** Selected excerpt **
--- begin ---
Laptop backed up; currently working. Going into shop tomorrow (sigh, I can't afford more debt). Luckily, Mr. B. has a laptop too (mine is also my work machine), so I will borrow his for work this week and maybe do a little blogging too. Though I really will have to let him have it when I am at home, since I'll be taking it away from him all day. He might otherwise go into withdrawal.

I had a kind of revelation today. A lot of my readers say, "I get the idea of open marriage intellectually, but I could never do it myself." And a lot of other readers say, "but shouldn't you try to work out your problems with Mr. B., not with other people?" And I suddenly realized, these are the same question. Yes, I (anyone) should try to work out my problems with my husband. And, in fact, I do. But getting what my (our) problems are intellectually doesn't mean that we can, actually, stop having them. Just like intellectually being "ok" with open marriage doesn't mean that you could actually do it yourself.
--- end ---
Records for locating the described items:
--- begin ---
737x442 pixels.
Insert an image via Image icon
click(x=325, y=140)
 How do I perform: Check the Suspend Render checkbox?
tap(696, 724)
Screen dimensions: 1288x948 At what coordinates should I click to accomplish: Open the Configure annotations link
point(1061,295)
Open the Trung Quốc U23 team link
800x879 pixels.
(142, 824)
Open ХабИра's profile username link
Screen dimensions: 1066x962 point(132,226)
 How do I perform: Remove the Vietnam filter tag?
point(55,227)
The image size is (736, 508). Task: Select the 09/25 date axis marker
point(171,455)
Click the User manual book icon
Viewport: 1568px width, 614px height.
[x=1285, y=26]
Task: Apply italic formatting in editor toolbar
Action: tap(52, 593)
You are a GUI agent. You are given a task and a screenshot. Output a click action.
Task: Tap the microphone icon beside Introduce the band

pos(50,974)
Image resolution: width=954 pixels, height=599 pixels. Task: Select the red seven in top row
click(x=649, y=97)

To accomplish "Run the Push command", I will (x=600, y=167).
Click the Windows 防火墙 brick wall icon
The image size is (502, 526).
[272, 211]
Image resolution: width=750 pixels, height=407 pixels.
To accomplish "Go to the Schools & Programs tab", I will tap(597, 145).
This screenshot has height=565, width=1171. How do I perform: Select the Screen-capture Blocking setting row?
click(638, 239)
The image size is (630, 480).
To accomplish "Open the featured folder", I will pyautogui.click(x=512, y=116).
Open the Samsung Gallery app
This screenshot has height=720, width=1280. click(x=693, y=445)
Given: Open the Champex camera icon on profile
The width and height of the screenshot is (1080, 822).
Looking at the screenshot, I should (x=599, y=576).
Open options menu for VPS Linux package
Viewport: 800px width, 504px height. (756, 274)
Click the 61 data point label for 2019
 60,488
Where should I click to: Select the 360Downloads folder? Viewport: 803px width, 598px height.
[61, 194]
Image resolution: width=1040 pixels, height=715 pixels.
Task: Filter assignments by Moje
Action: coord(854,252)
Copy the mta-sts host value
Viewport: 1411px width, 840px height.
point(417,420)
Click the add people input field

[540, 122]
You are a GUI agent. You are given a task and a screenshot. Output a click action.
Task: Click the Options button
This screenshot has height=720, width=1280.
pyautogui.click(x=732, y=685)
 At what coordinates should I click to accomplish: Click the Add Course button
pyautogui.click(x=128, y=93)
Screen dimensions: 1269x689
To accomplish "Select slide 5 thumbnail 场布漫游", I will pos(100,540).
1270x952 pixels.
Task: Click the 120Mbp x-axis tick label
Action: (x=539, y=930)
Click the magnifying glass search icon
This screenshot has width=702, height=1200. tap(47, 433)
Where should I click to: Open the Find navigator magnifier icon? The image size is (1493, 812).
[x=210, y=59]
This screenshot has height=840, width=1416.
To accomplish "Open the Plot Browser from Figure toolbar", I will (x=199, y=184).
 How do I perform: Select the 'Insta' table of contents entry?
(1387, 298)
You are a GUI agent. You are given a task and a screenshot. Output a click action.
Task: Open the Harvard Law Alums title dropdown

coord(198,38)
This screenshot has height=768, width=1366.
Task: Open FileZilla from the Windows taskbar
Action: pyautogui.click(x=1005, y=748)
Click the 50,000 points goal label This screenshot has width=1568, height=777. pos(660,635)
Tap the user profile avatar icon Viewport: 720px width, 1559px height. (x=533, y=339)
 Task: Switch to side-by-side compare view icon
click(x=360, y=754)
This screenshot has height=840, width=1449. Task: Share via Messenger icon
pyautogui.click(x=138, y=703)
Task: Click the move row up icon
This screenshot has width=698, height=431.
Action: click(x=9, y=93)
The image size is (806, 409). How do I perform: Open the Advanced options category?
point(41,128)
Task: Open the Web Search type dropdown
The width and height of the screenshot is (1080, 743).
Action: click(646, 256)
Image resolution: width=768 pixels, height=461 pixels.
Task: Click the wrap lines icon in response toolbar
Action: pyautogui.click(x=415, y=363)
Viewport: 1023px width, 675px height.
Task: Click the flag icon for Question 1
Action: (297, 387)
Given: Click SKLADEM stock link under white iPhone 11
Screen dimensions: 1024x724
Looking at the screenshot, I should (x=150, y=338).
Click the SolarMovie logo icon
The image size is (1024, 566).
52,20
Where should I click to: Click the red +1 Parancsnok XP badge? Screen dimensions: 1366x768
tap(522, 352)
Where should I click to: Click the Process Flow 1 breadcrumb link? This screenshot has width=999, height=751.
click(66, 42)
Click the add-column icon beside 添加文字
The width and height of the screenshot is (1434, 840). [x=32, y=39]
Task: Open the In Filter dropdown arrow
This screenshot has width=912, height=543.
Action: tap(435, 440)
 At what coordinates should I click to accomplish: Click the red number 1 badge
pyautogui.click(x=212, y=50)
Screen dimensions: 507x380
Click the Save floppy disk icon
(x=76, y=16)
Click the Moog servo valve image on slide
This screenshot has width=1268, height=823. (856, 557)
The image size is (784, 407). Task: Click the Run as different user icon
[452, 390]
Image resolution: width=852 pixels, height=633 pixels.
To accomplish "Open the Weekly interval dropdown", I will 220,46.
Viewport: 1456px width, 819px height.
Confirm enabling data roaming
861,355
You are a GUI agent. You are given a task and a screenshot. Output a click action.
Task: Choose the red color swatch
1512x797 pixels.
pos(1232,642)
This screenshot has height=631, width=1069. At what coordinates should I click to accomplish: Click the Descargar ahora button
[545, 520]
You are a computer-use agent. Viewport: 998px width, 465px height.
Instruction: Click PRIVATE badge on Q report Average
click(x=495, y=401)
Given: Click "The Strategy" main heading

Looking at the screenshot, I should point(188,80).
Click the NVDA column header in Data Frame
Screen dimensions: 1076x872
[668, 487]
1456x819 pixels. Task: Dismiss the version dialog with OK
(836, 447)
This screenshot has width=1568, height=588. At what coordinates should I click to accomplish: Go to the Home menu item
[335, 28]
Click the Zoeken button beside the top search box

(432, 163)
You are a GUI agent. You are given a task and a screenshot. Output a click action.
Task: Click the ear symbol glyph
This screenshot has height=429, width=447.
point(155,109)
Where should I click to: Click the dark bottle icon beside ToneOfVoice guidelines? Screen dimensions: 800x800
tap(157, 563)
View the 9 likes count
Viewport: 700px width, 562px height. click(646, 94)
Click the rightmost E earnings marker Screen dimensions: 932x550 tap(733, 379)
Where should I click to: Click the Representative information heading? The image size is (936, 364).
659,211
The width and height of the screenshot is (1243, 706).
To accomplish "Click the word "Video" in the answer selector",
--- end ---
** Aim **
Translate this sentence from the blog excerpt about open marriage into Spanish: "And I suddenly realized, these are the same question."

** Solved exercise **
Y de repente me di cuenta de que son la misma pregunta.